This mysterious black hole at the dawn of time weighs a billion suns: ScienceAlert

A discovered black hole lurking in the Cosmic Dawn is too big to be easily explained. Sitting at the center of a galaxy called J1120 + 0641, it tips the scales at the mass of a billion Suns.

Supermassive black holes exist all around us today. The problem is when of the existence of J1120+0641. At less than 770 million years after the Big Bang, it is hard to understand how the black hole had time to gain so much mass.

We’ve known about the galaxy and its supermassive black hole for more than a decade, and scientists had ideas about how it was born. Now, observations using JWST have dispelled one of those notions. By all measures, J1120+0641 looks “shockingly normal,” leaving open more exotic explanations for the black hole’s accretion.

The discovery of J1120+0641 was announced in 2011 and for several years it remained the most distant known quasar galaxy. It was a good few years, actually. As far as we knew, J1120+0641 was an outlier, with a possible explanation for its size still on the table.

Quasar galaxies are galaxies that have a central supermassive black hole that is accreting at an incredible speed. They are surrounded by a huge cloud of gas and dust, which they throw down as fast as they can. Friction and gravity around the black hole heat the material, making it glow brightly.

But the speed at which a black hole can feed is not infinite. The maximum sustainable speed is determined by its Eddington limit, beyond which the hot material glows so much that the radiation pressure would overcome the gravitational pull, pushing the material away and leaving nothing for the black hole to feed on.

Now, black holes can briefly enter super-Eddington accretion, where they cross this limit and absorb as much material as they can before the radiation pressure kicks in. This is one possible explanation for the black hole at the center of J1120+ 0641 and, as we find more and more, other massive black holes lurking in the early Universe.

To look for signs of super-Eddington accretion, astronomers needed data of sufficient resolution to perform a detailed analysis of the galaxy’s light, looking for signatures associated with extreme processes. And for that, we needed JWST, the most powerful space telescope ever built, optimized for peering into those far reaches of space and time.

JWST observed the galaxy in early 2023, and a team led by astronomer Sarah Bosman of the Max Planck Institute for Astronomy in Germany teased the light it collected to catalog the properties of the material around the black hole: a large dust torus on the periphery and a glowing disk that spins and enters the black hole.

This analysis reveals that the black hole is actually feeding quite normally – there is nothing about its accretion that looks significantly different from other recent quasar galaxies.

One possible explanation for these giant black holes is that the extra dust was causing astronomers to overestimate their masses. And yet there is no sign of additional dust.

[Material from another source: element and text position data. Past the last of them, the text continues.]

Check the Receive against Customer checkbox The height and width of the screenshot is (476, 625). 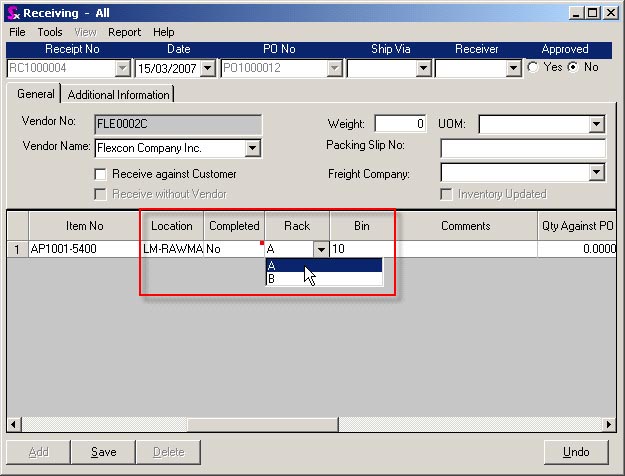click(x=101, y=174)
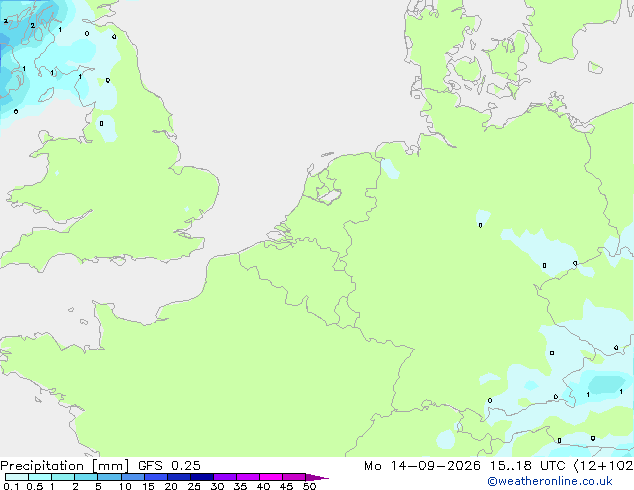The height and width of the screenshot is (490, 634).
Task: Select the dark navy 25 to 30 legend swatch
Action: [x=202, y=477]
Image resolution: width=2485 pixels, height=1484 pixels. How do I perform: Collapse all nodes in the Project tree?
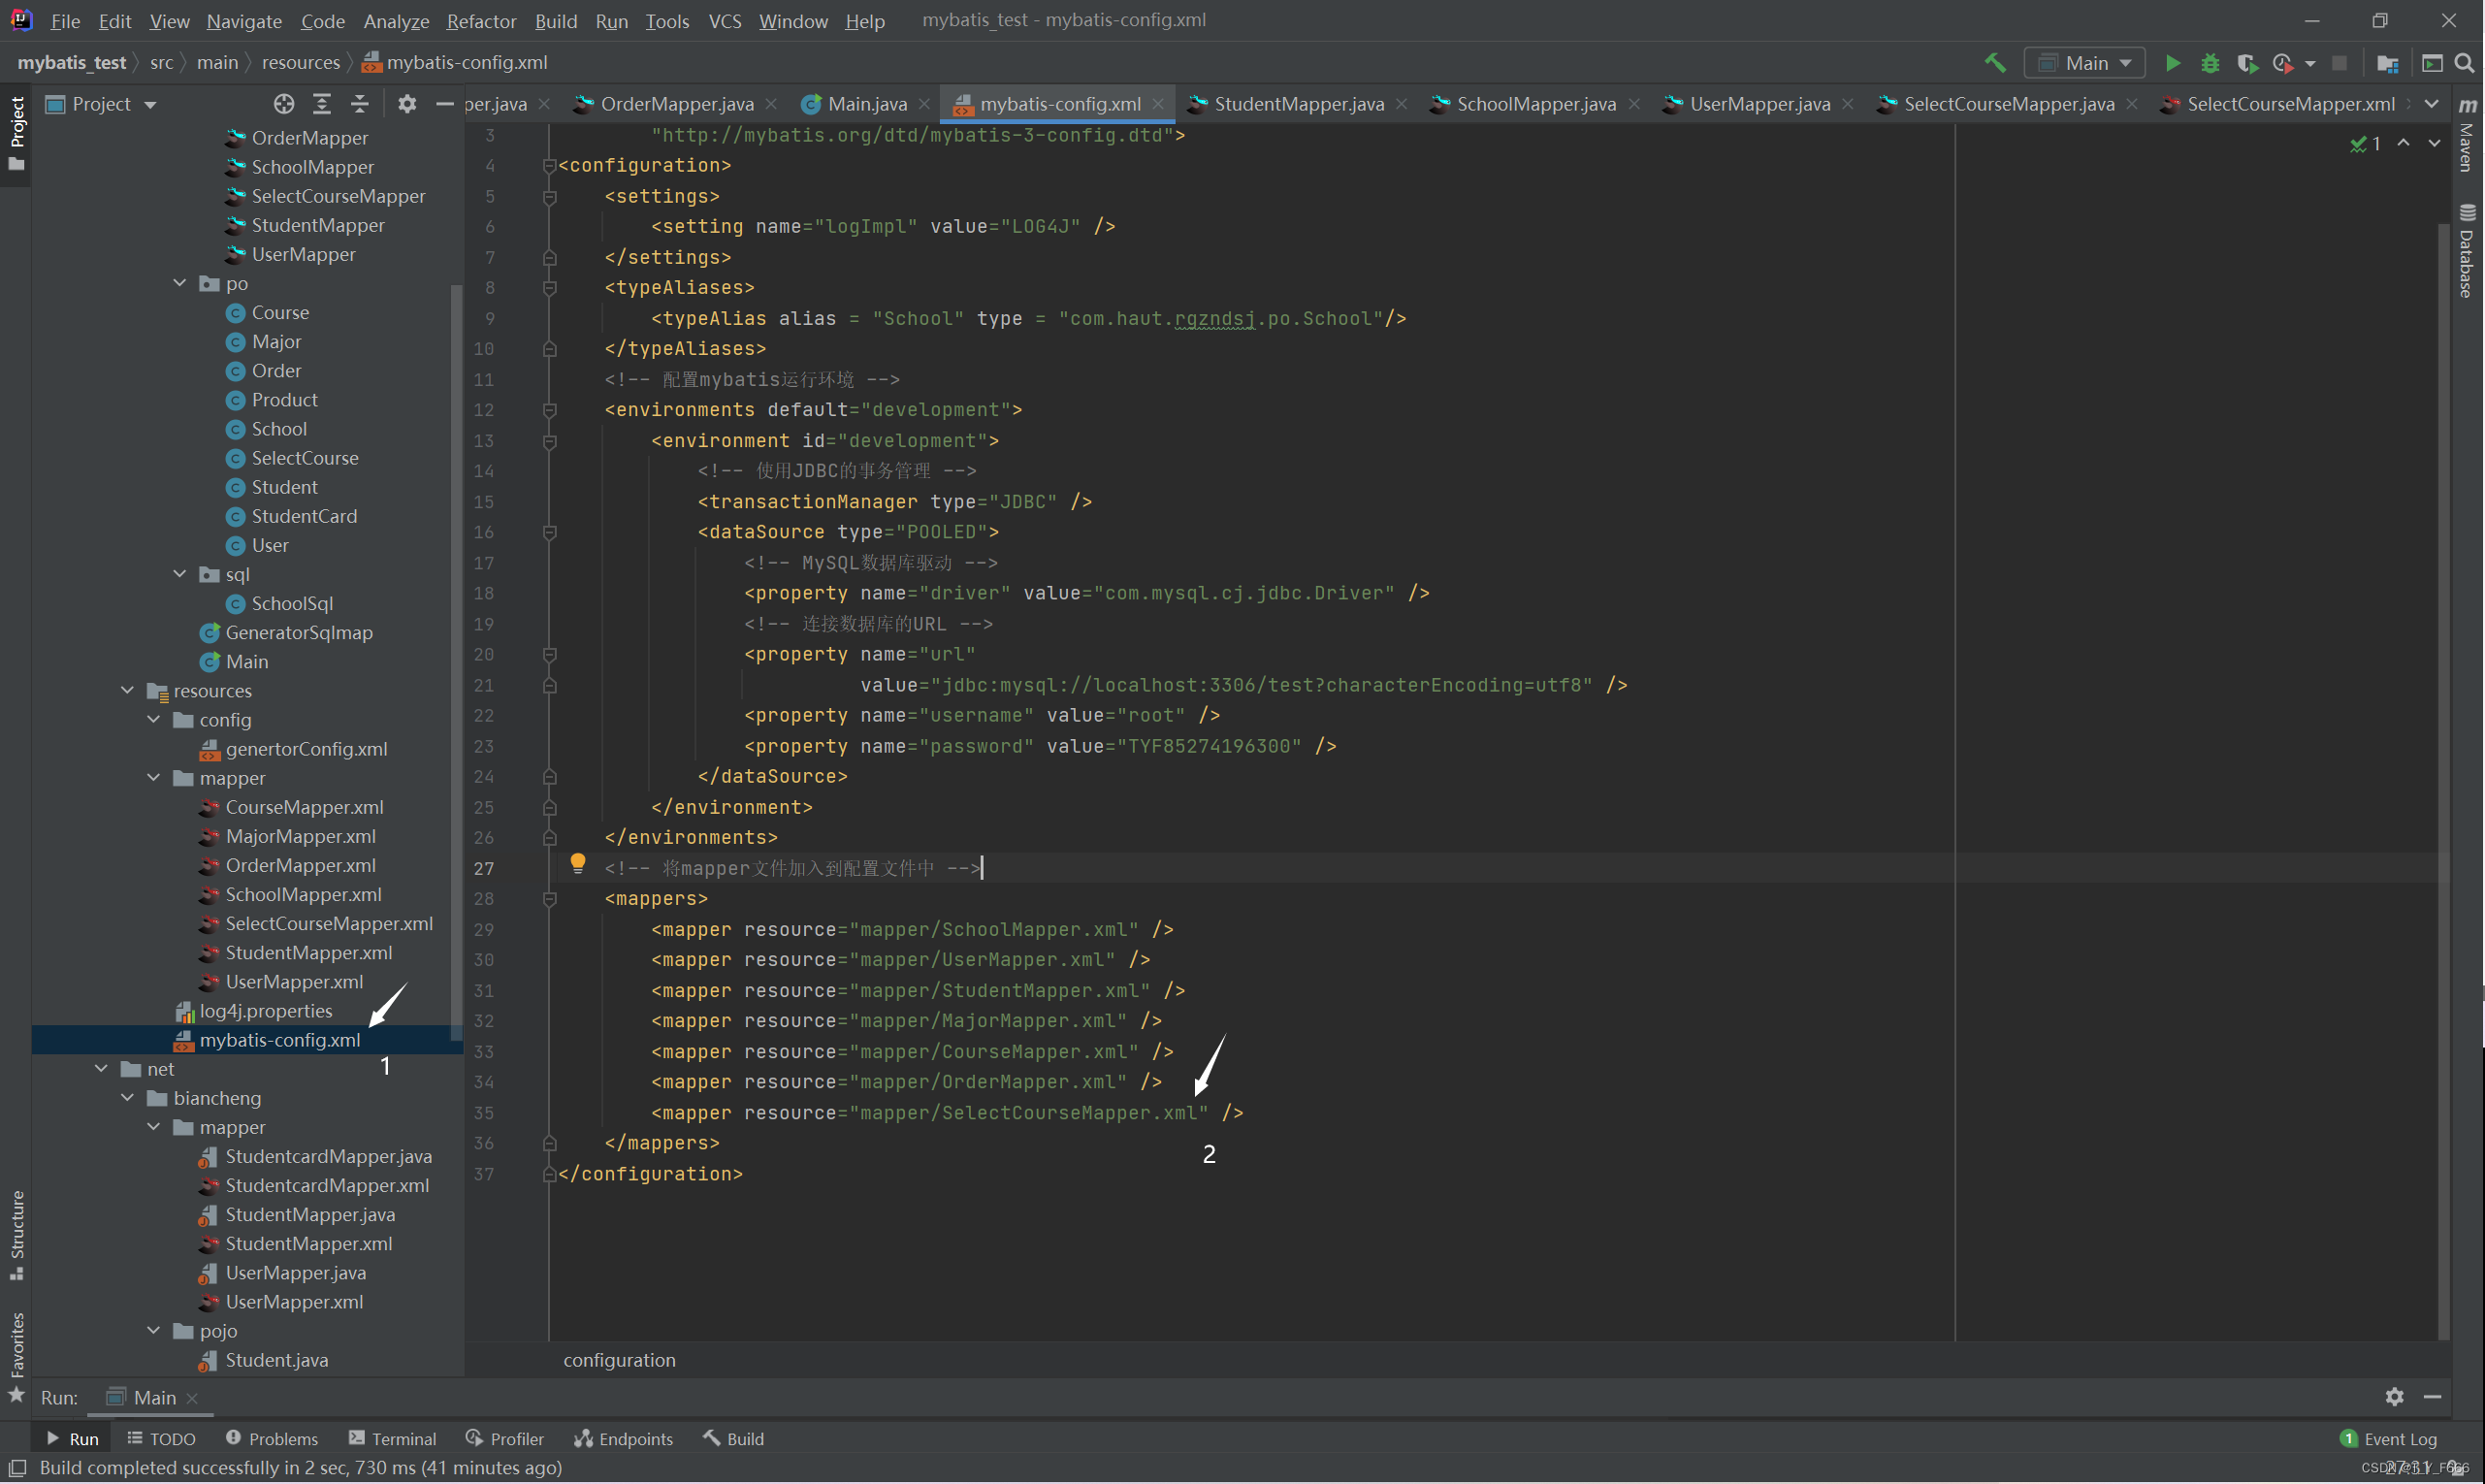(358, 103)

This means that J1120+0641 is what it appears to be: a fairly normal quasar galaxy, with a black hole that isn’t eating away material at a super-high speed. The black hole and how it feeds was already relatively mature by the time we observed it, within a few hundred million years of the Big Bang.

“Overall, the new observations only add to the mystery: the early quasars were remarkably normal,” says Bosman. “Regardless of which wavelengths we observe them at, quasars are nearly identical across all epochs of the Universe.”

This means that super-Eddington accretion is not the answer to the growth of supermassive black holes at the dawn of time.

The other main explanation is that black holes are initially formed from rather large ‘seeds’. Rather than a slow, gradual process from something the size of a star, this theory suggests that black holes formed from the collapse of clumps of matter or even extremely massive stars up to hundreds of thousands of times the mass of the Sun, giving growth a first start.

As we find more and more of these giants hidden in the mists of the early Universe, this notion seems less outlandish and more like the best possible explanation we have for this mysterious era in our Universe’s history.

The research was published in Astronomy of Nature.